Kedua: Raja yang membutuhkan ajudan menunjukkan ia tidak mengetahui keadaan orang yang datang kepadanya, sehingga ia butuh ajudan atau pemberi syafa’at ketika minta bantuan kepadanya. Sedangkan Allah Maha tahu keadaan hamba-hambaNya sehingga tidak perlu kepada ajudan dan tidak pula seseorang dapat memberi syafa’at kecuali dengan idzinNya.
Ketiga: Raja yang membutuhkan ajudan menunjukkan kelemahannya untuk menolak orang yang ingin bermakar dan menzaliminya, sedangkan Allah Maha kuat dan Maha mengetahui makar orang-orang yang ingin bermakar kepadanya.
Keempat: Seseorang dapat memberi syafa’at di sisi Raja tanpa harus dengan idzin raja, sedangkan Allah adalah pemilik syafa’at dan tidak ada yang dapat memberi syafa’at kecuali dengan idzinNya.

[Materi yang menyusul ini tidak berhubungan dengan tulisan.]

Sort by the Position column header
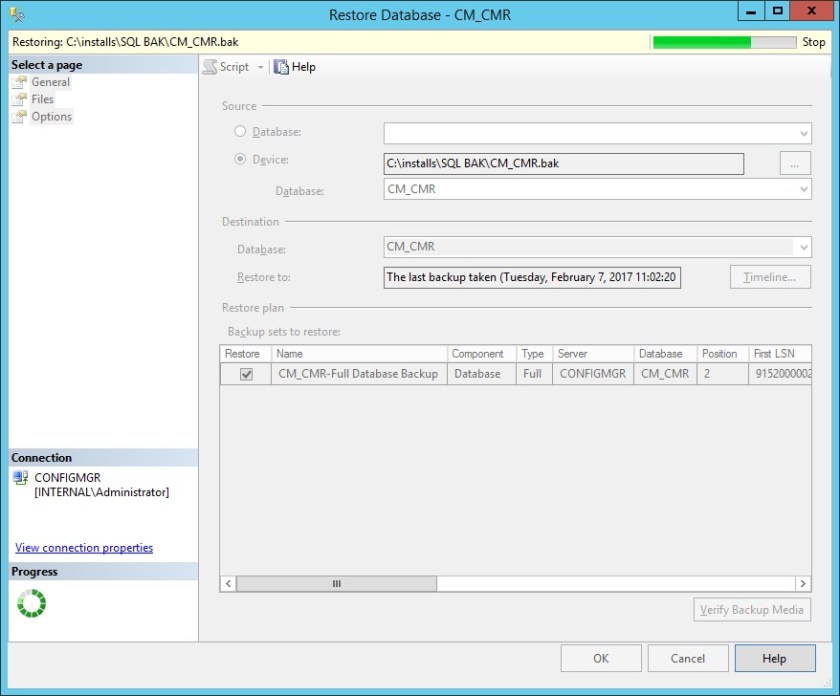The width and height of the screenshot is (840, 696). point(719,354)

Kelima: Raja yang membutuhkan ajudan menunjukkan ia tidak mempunyai keinginan untuk memberikan manfaat kepada rakyatnya kecuali bila ada yang menggerakkannya dari ajudan atau orang-orang yang dekat dengannya.
Dan lima perkara ini menjelaskan kepada kita rusaknya analogi tersebut, bahkan mengandung penghinaan terhadap Allah yang tidak serupa dengan makhluk-makhlukNya.




[1]  At Tawashul ila haqiqatit Tawassul 1/271-272.
[2]  Mukhtashar Al Kamil fidl Dlu’afa 1/727.
[3]  Lisanul Mizan 4/71.
[4] Al Majruhin 2/242.
[5] Silsilah dla’ifah 1/78.
[6]  Fadllullah Ash Shomad 4/422.
[7] Tajriid At Tauhid hal. 136-137 karya Faishal bin Qazar Al Jasim.